Unfortunately, like most popular sites in the U.S. and Europe, Neuschwanstein and the surrounding village of Schwangau, Germany cater to the almighty dollar – or euro, in this case. Tacky shops are a dime a dozen and the constant influx of tourists come, take a few snapshots, and leave. Don’t feel the need to pay for anything besides parking and a trip to the bathroom; don’t forget, you’re in Bavaria, so public restrooms are rarely free. Simply enjoy the grounds, the architecture, and the natural beauty of the area. There are food options near the castles, but nothing beyond standard tourist fare, so I’d suggest eating elsewhere or packing ahead for a picnic.
Remember how I casually mentioned that Neuschwanstein has a neighboring castle? Hohenschwangau may be less photogenic, but it’s more legitimate when talking about lived-in royal residences. Hohenschwangau actually served as Ludwig’s childhood home and may also be toured by visitors, although it is not included in the Neuschwanstein ticket. After a long day of travel, one might be relieved to learn that the walk from Neuschwanstein to Hohenschwangau is mostly downhill, so I recommend starting at Neuschwanstein.

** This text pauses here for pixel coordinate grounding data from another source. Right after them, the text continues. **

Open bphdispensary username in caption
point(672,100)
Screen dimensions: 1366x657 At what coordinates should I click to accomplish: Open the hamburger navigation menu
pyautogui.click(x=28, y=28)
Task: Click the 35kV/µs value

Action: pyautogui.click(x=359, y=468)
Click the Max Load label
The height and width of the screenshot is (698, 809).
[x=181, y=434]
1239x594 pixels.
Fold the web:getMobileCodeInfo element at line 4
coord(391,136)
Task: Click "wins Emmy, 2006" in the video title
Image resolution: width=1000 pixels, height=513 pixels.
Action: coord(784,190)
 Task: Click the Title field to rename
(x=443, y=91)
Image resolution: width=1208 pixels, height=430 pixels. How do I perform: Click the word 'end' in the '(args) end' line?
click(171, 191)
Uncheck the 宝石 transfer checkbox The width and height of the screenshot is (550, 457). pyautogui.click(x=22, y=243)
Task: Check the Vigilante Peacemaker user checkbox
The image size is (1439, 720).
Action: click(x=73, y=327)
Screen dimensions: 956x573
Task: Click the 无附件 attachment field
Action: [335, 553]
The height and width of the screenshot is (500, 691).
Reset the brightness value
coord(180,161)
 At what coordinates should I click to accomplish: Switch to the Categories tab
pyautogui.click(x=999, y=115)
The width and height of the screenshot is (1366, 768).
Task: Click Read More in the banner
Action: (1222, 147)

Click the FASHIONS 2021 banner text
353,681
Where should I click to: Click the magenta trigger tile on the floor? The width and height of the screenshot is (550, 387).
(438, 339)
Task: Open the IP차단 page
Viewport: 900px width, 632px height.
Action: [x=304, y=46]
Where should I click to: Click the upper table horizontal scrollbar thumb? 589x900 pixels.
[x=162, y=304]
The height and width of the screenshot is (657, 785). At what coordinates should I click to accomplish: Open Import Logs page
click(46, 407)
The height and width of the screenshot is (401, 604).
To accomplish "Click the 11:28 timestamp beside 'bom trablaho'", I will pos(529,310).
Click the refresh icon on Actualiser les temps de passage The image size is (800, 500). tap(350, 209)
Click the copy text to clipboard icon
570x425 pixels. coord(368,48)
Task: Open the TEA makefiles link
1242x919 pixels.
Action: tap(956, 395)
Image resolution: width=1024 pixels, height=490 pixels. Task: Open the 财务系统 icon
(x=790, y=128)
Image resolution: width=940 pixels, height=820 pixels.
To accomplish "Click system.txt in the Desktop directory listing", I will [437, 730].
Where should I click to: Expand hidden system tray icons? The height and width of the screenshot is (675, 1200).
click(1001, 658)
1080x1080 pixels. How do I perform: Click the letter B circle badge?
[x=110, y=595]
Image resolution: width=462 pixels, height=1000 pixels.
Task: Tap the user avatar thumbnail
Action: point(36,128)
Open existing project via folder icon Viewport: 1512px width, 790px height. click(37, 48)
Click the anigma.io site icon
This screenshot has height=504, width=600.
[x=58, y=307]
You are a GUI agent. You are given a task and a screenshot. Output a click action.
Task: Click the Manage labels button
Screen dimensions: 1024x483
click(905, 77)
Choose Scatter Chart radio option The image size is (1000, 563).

Since we had limited daylight left and one more stop yet to make, Kevin and I didn’t do as thorough an exploration of Hohenschwangau, but I did manage to snap some photos of the castle from a distance.
Are there more authentic castles and palaces to visit in central Europe? Absolutely. Neuschwanstein is about as old as the Eiffel Tower and Ludwig barely resided in the palace, despite all of the political and fiscal drama he stirred up in its construction. His insistence on funding Neuschwanstein at the expense of his personal coffers famously earned him the nickname “mad” and even possibly resulted in his murder. However, the architecturally stunning Neuschwanstein and the underrated Hohenschwangau are certainly worth stop, especially since they are surrounded by gorgeous Alpine scenery…and for those who are able, the accompanying hike offers some much-needed exercise to burn off all those pretzels and apple strudels.
- If you’re interested in touring either Neuschwanstein or Hohenschwangau, be sure to arrive early in the morning or approximately forty-five minutes before closing in order beat the crowds. This place gets packed in the summer, with thousands of tourists passing through daily. Tickets can only be purchased at the base of the castle, and there is no option to pre-book online. If you’d rather save the ten euros, you’re more than welcome to stroll and enjoy the expansive castle grounds.
- Travelers with disabilities or limited mobility are encouraged to visit Neuschwanstein’s website to learn more about accommodations and issues regarding access.
- Come prepared with plenty of water. As I mentioned above, the hike to the castles is a little strenuous, and you don’t want to sour your vacation day with dehydration.